LIU football held its first practice under new head coach Ron Cooper on Monday, Aug. 1, 2022. Credit: Thomas A. Ferrara/Newsday

Ron Cooper has been around a lot of giants — both physically and historically.

The longtime football coach, who was hired to lead the Long Island University program in January, has a job history that reads like a pamphlet at the College Football Hall of Fame.

Last season he worked as a senior analyst on Nick Saban’s staff at Alabama — the pinnacle spot in the sport.

Fast forward one year, and Cooper was standing near the 50-yard line in Brookville, watching the first official practice in a new era of LIU football.

“I was with one of the most highly organized guys this past season,” Cooper said Monday, moments before his first fall practice as a full-time head coach since 2001. “I got to see Coach Saban do it. It was sort of like a refresher course.”

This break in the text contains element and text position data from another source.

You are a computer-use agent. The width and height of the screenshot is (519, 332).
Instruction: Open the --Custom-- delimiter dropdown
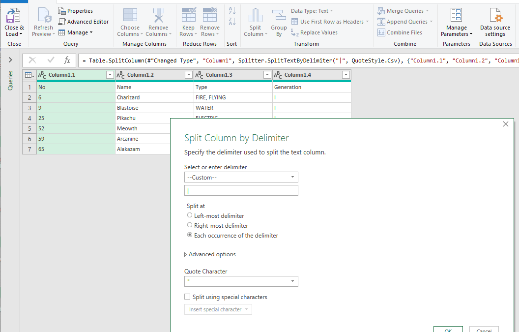(241, 177)
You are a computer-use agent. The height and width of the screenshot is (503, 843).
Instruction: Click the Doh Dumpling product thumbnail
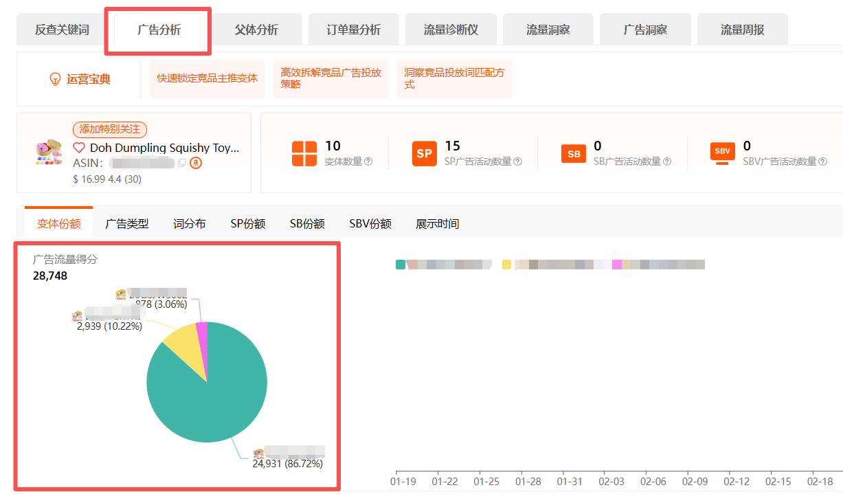[49, 152]
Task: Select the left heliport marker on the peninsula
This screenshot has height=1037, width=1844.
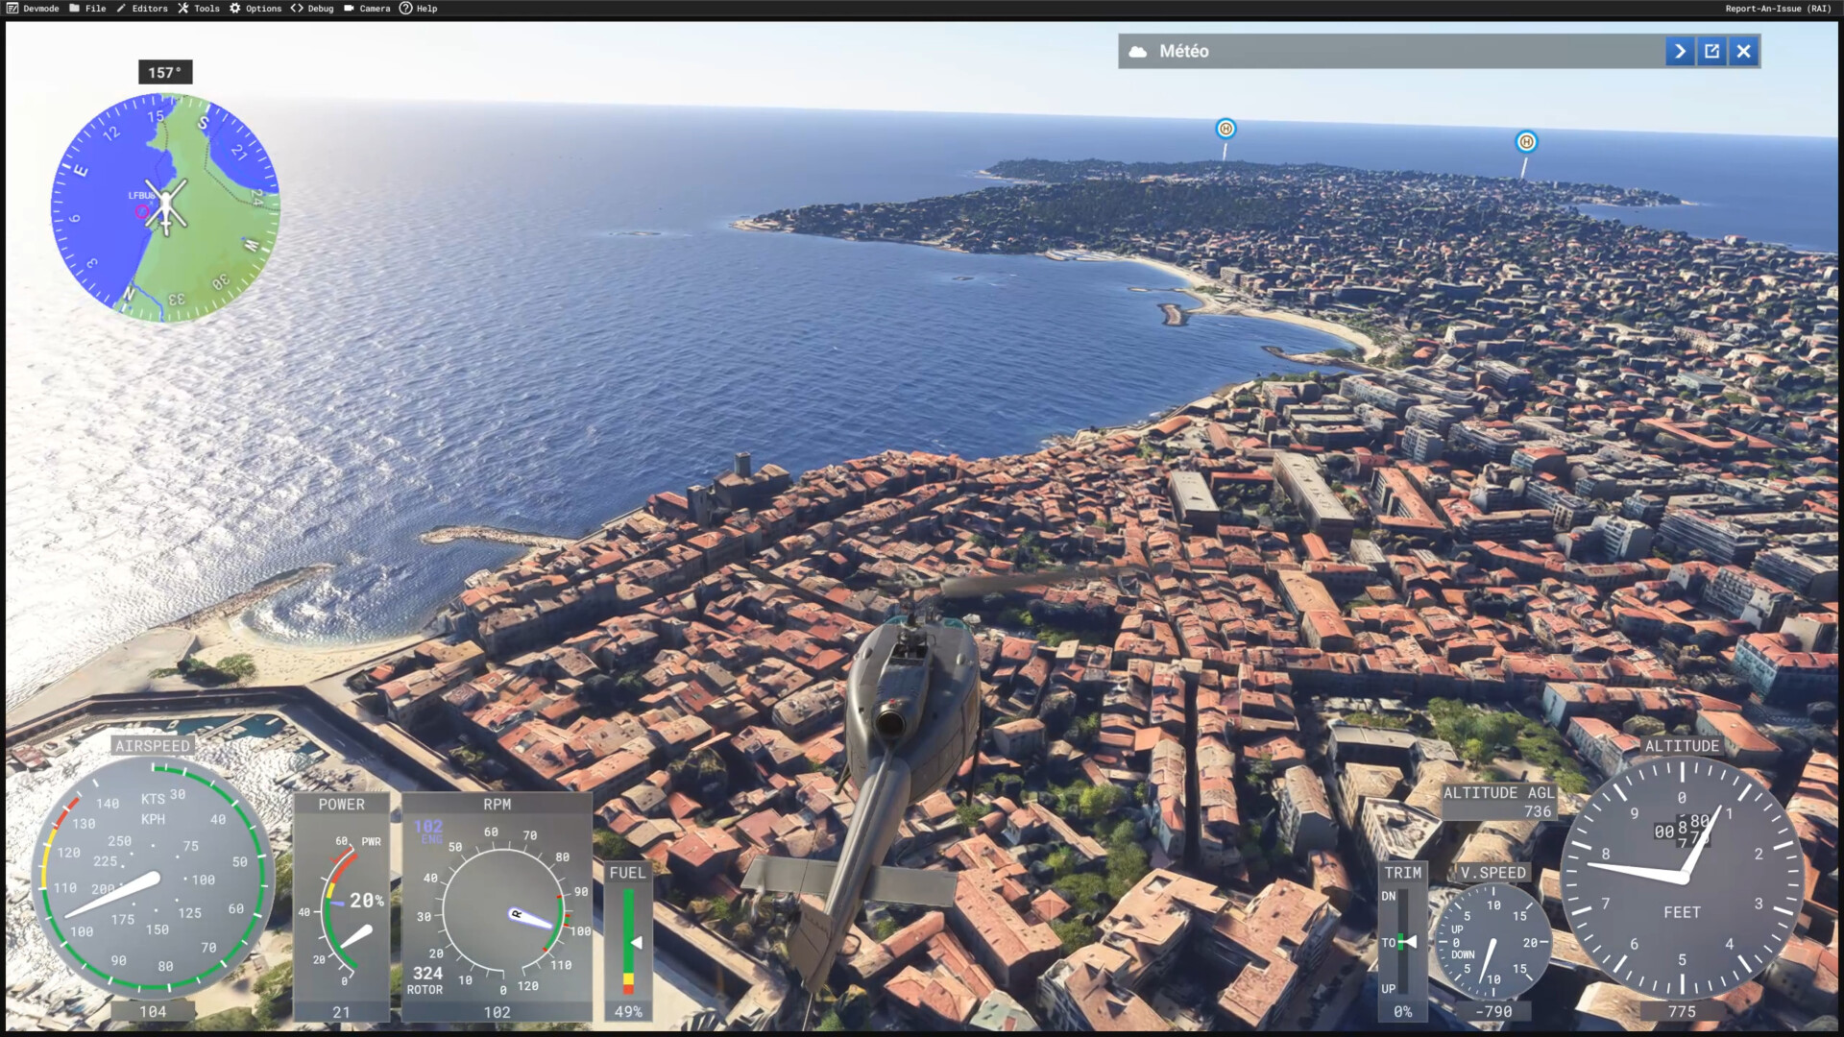Action: pos(1225,129)
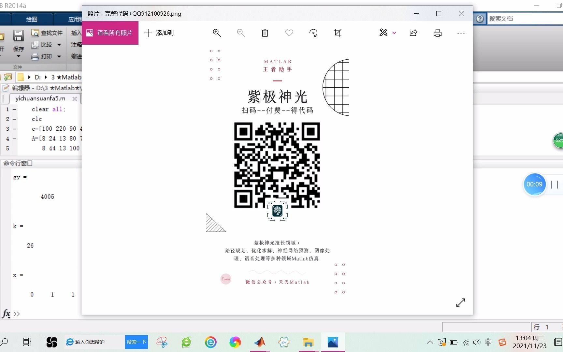
Task: Print the photo from Photos toolbar
Action: [x=437, y=33]
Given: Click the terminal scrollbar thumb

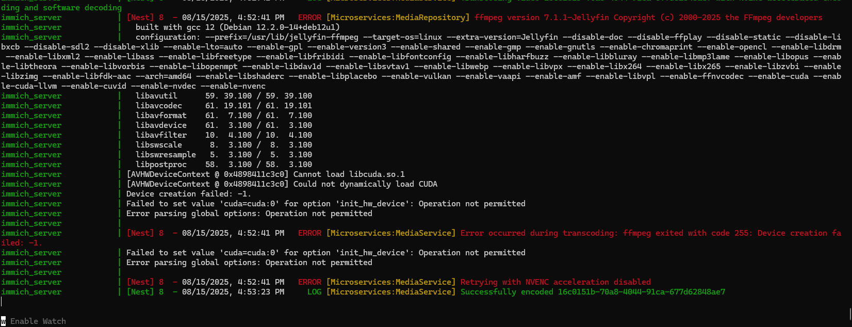Looking at the screenshot, I should point(849,314).
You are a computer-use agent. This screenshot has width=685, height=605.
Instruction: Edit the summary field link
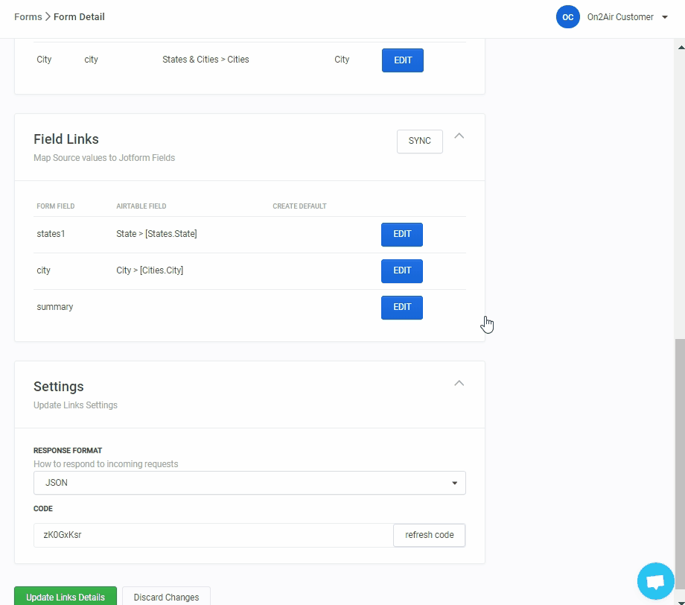click(402, 307)
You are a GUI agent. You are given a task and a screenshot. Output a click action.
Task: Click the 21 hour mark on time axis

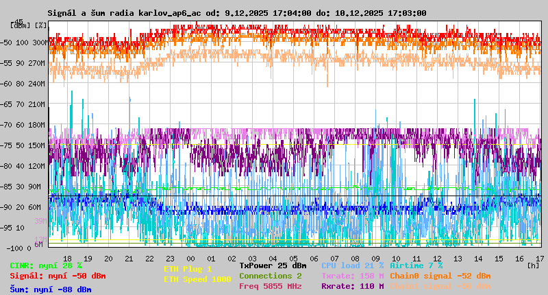click(x=129, y=259)
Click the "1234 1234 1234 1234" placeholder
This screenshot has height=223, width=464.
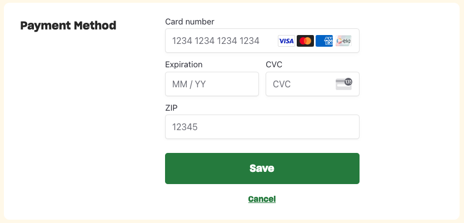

So, Cooper, whose coaching resume also includes LSU and Notre Dame, knows giants. He can see one in the Brookville weeds.

“I think this program’s a sleeping giant,” Cooper said. “A lot of work still has to be done. But it is a willing university, willing to work together to get it done.”

Nearly everything about LIU is new. After all, the program is only entering its third full fall season as a Division I program (they played a shortened spring schedule in 2021 after the pandemic canceled the fall season). They play in the Northeast Conference and were 2-8 last fall under interim coach Jonathan Gill.

“Everyone’s in good spirits and has high hopes,” said redshirt junior tight end Owen Glascoe, a Massapequa High School alum. “It’s definitely a good feeling. I’m not saying last year we had a bad team, but this year just feels different. It just feels more upbeat, loose, confident.”

Cooper’s first camp will be wide-open, with the football lifer refusing to name starters at any position until late August. For a team that’s barely pierced the Division I landscape — and hasn’t had any success yet — no role is guaranteed.

“When you’re trying to build a program, there’s competition every day, every practice, every minute,” Cooper said. “They’ll be guys that may start the first game that may not start the second.”

SMU transfer Derek Green figures to be in the mix to start at quarterback when the season starts on Sept. 1 at Toledo, an FBS opponent. Green is the son of former NFL quarterback and current NFL analyst Trent Green. He came to LIU to play, but said he doesn’t mind the lack of an official title — especially on the first day of camp.

“I’m coming in here an older guy on the team, so I feel like I automatically kind of assume a little bit of a leadership role,” said Green, a graduate student pursing his MBA. “As far as competition, that’s going to happen regardless.”

Green has been on Long Island since June, working with his teammates to make sure fall camp got off on the right foot.

After playing sparingly at SMU in three seasons, he’s ready for action with LIU.

“I had an opportunity to stay at SMU, but I graduated in May, and I thought I’d try my chances somewhere else to get on the field a little more,” Green said.

As far as the “sleeping giant” aspect of all this, Green sees it too.

“I think those first four games, especially the first game — an FBS team playing an FCS team — they are kind of overlooking us,” Green said. “I’m sure Toledo’s looking at Week 2. The way I look at it, we have a few transfers from other big-time schools [Penn State, Alabama]. We think we have the speed and the right mindset that we can go in with the new coaches and make some noise. They’re not that much bigger than us, they’re not that much faster than us.”